Tout d’abord, le roman nous plonge au cœur des années 70, dans un coin de Grande-Bretagne où il pleut plus que de raison, où l’on entend de la musique en bruit de fond et notamment David Bowie. À Leeds, au mois de décembre en pleine préparation des fêtes de Noël, dans un univers où toutes les corruptions se rejoignent et où Hamlet, s’il avait vécu en cette période se serait exclamé : "Il y a quelque chose de pourri au royaume d’Angleterre !"

Le personnage principal, le narrateur, est très original. Il est mû par une haine de lui-même qui l’entraîne à rechercher la vérité et à frôler les abîmes. Son obstination naît de sa névrose et l’alimente. Voilà le moteur qui le pousse à élucider l’affaire assez dégoûtante qu’il prend en charge.

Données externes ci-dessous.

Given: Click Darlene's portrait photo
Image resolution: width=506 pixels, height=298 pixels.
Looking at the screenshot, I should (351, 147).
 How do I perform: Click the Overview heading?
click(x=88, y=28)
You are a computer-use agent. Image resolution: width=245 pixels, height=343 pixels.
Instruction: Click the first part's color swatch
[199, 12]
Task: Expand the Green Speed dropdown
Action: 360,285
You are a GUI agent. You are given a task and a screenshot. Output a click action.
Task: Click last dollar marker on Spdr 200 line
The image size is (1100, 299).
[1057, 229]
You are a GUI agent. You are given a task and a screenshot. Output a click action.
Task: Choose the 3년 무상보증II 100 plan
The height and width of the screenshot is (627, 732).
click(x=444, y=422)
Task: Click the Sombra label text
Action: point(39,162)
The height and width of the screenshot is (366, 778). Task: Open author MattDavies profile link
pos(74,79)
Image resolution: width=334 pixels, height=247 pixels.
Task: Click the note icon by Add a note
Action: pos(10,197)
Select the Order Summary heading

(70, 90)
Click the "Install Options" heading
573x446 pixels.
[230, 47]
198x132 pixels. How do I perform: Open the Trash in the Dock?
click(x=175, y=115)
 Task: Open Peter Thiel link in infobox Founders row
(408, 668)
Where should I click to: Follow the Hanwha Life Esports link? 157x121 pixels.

David Peace ne nie pas que son style doit énormément à James Ellroy. Comme Ellroy en effet, ses phrases sont syncopées et leur lecture produit l’impression que quelqu’un vous serre la gorge et que vous avez besoin d’oxygène. Mais je trouve que Peace est supérieur à Ellroy car Ellroy utilise un matériau Hollywoodien, il évoque Los Angeles et la Californie qui sont nos terres de fantasmes par excellence. En lisant Ellroy nous jouons à détruire nos fantasmes. En lisant Peace, nous sommes incapables de nous référer à un univers rêvé. Nous nous trouvons plongés au contraire dans un cauchemar.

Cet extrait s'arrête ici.